In the entries below, find the line with "The image size is (222, 151).", then set it down exactly along with each line after it to the end, skipping any pictures.

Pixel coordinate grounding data
▶
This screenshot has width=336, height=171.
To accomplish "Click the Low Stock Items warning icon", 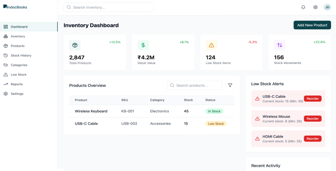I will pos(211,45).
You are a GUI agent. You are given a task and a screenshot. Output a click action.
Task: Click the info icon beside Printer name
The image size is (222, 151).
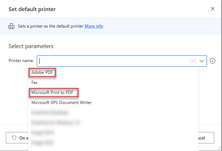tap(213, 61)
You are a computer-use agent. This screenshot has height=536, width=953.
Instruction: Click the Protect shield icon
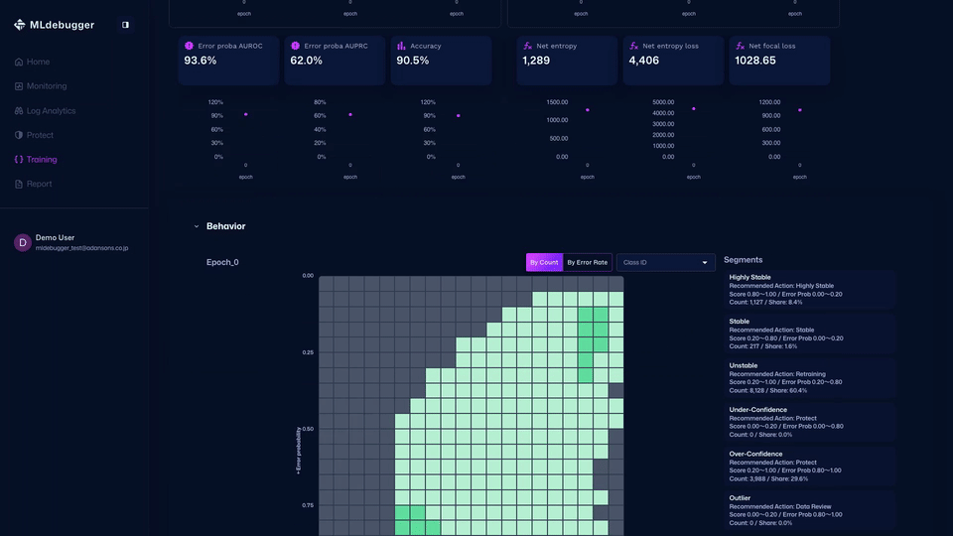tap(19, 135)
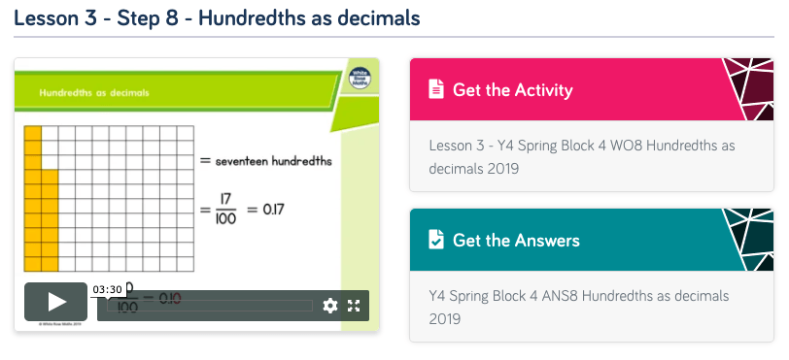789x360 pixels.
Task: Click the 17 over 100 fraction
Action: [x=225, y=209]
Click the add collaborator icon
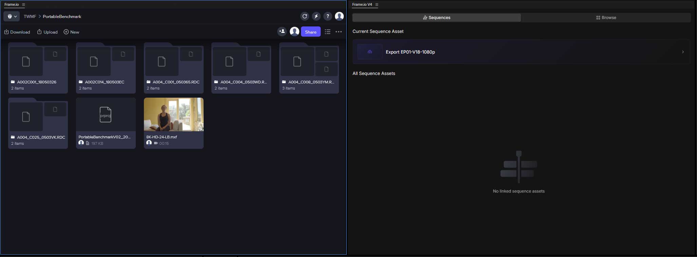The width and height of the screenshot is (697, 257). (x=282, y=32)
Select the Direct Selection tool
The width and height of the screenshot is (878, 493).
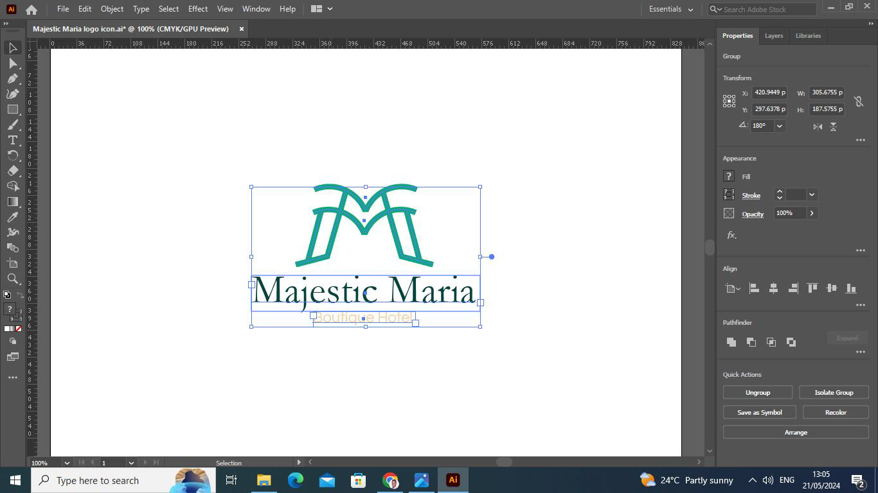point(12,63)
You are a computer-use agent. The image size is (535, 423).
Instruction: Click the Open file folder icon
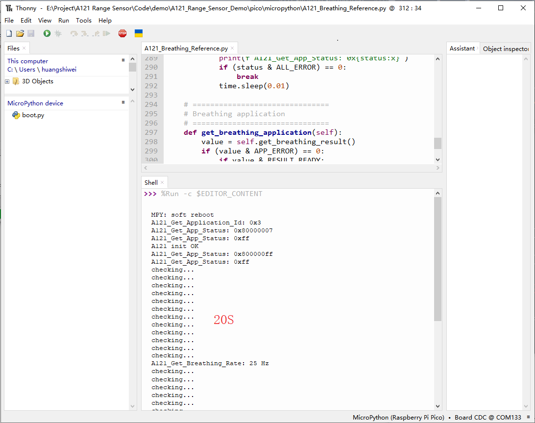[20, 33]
◀
**THE COMPLETED TASK:**
The image size is (222, 151).
tap(213, 61)
You are a computer-use agent. This screenshot has height=536, width=953.
Instruction: Click the Protect shield icon
tap(19, 135)
789x360 pixels.
Task: Click the 17 over 100 fraction
Action: [x=225, y=209]
Click the add collaborator icon
The width and height of the screenshot is (697, 257). (x=282, y=32)
Select the Direct Selection tool
The width and height of the screenshot is (878, 493).
point(12,63)
You are a computer-use agent. The image size is (535, 423).
Instruction: Click the Open file folder icon
[20, 33]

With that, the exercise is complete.